● **Exercise directions**
Transcribe the lines below exactly, beginning with the line that holds "Task: Expand the Treatment sidebar section" and ending with the final line, both included. Pictures are to be left out.

● **Data for processing**
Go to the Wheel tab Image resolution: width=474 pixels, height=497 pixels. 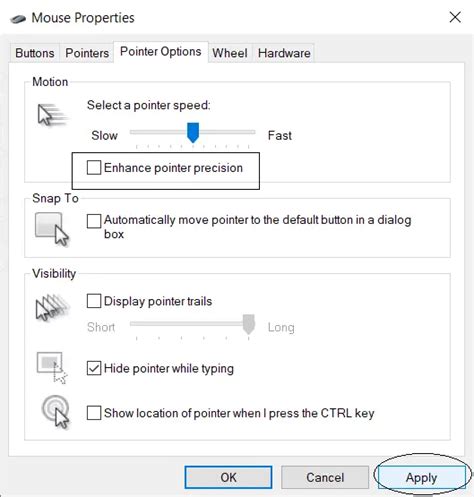coord(230,53)
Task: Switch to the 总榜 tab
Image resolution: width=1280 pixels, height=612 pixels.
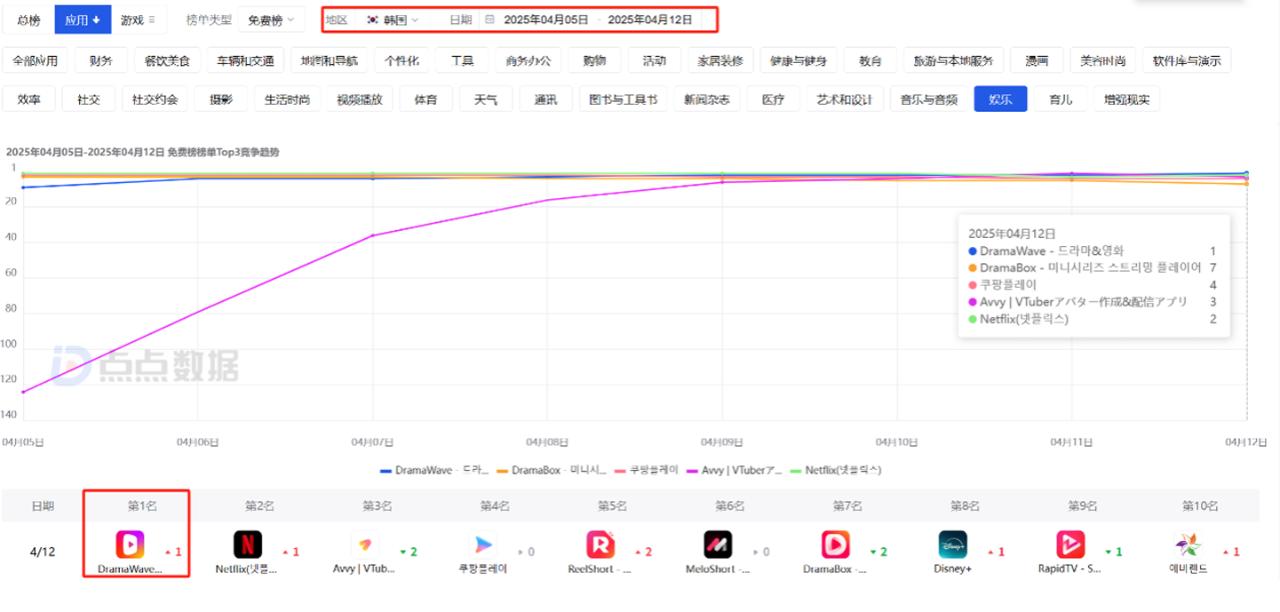Action: (28, 18)
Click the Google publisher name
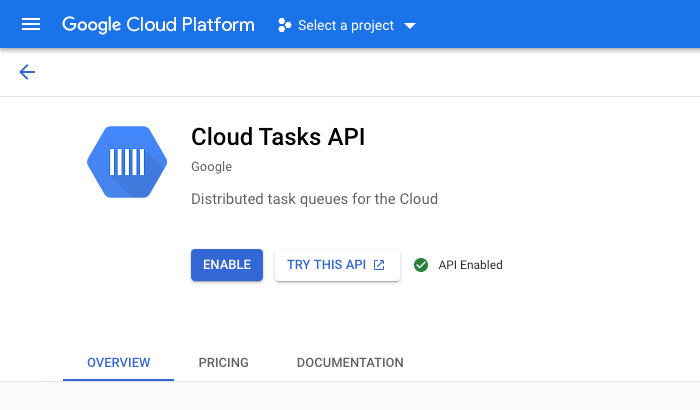Image resolution: width=700 pixels, height=410 pixels. tap(211, 167)
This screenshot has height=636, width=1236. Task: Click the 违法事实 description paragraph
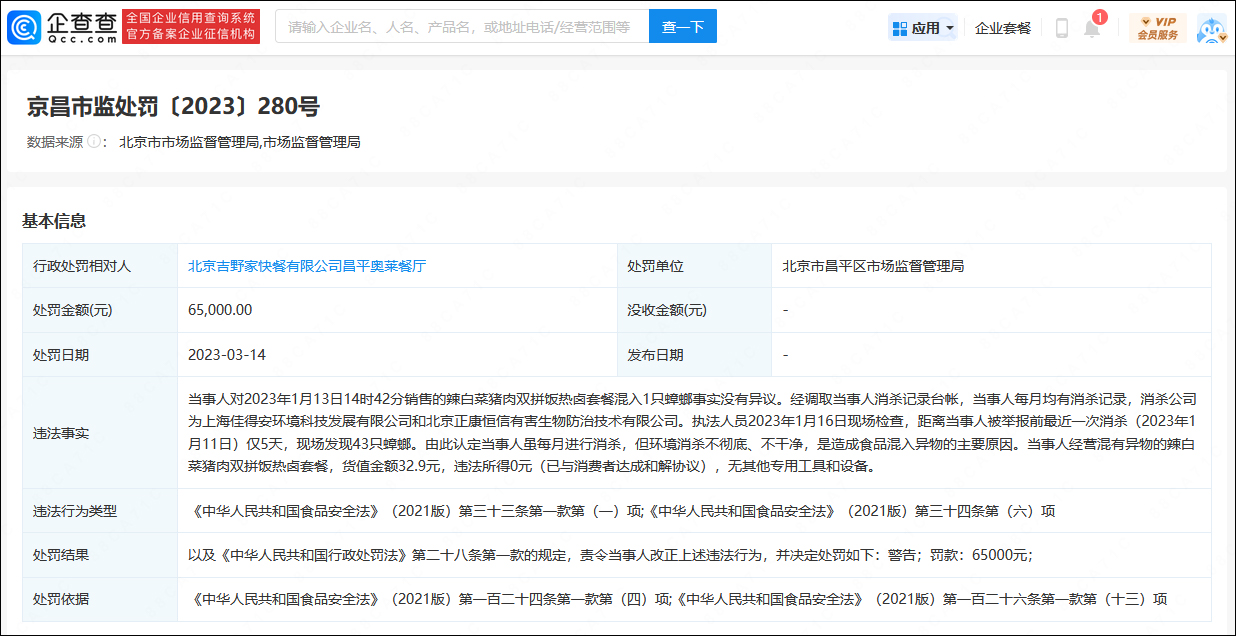tap(692, 433)
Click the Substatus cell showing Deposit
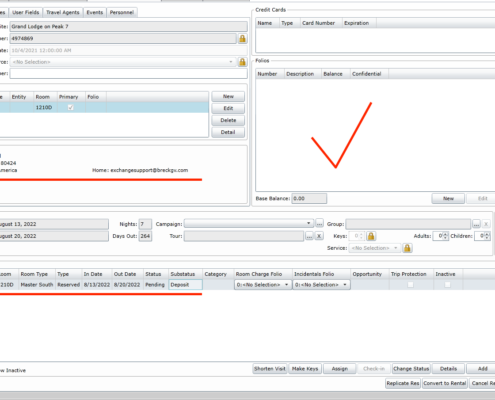 click(x=185, y=285)
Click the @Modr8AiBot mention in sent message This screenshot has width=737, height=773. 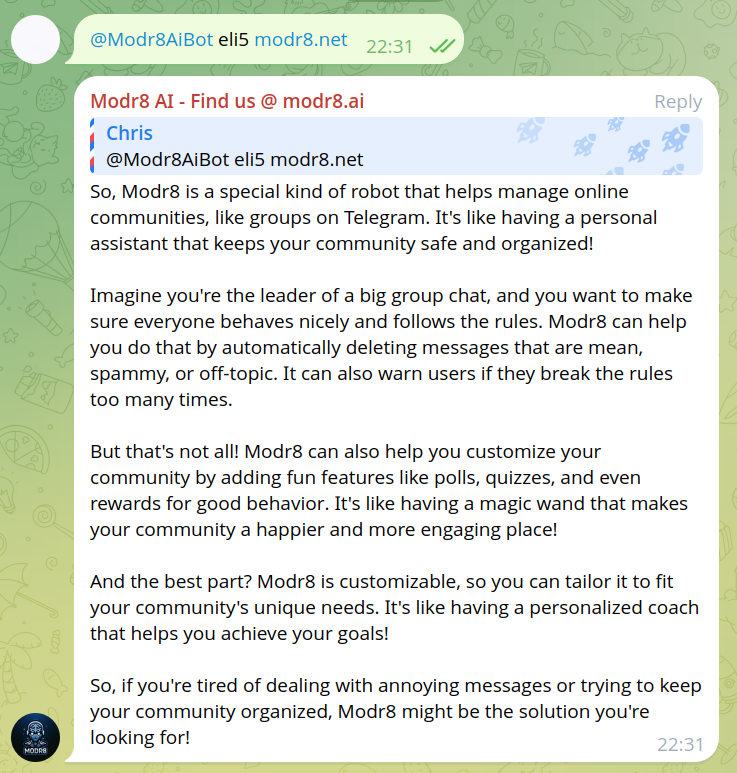(152, 40)
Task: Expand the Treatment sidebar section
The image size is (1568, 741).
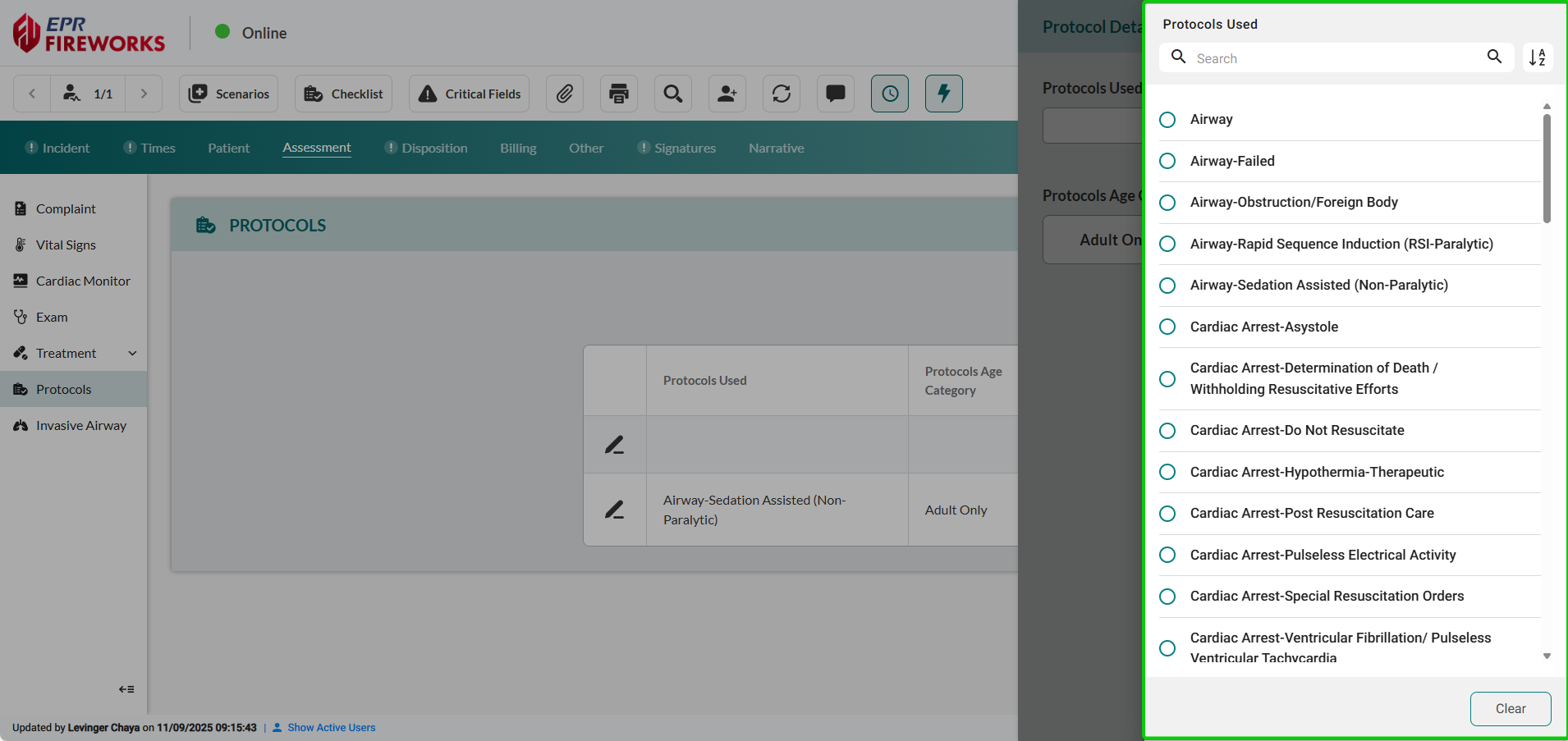Action: click(x=132, y=353)
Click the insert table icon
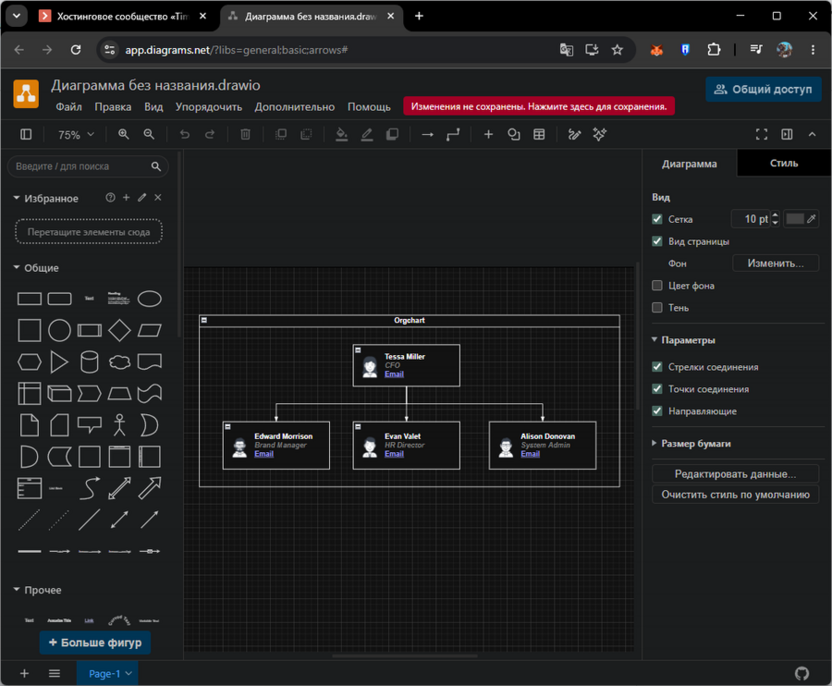The width and height of the screenshot is (832, 686). (x=539, y=134)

● **Task response**
Task: Expand the Treatment sidebar section
The image size is (1568, 741).
Action: click(x=132, y=353)
Click the insert table icon
The width and height of the screenshot is (832, 686). (x=539, y=134)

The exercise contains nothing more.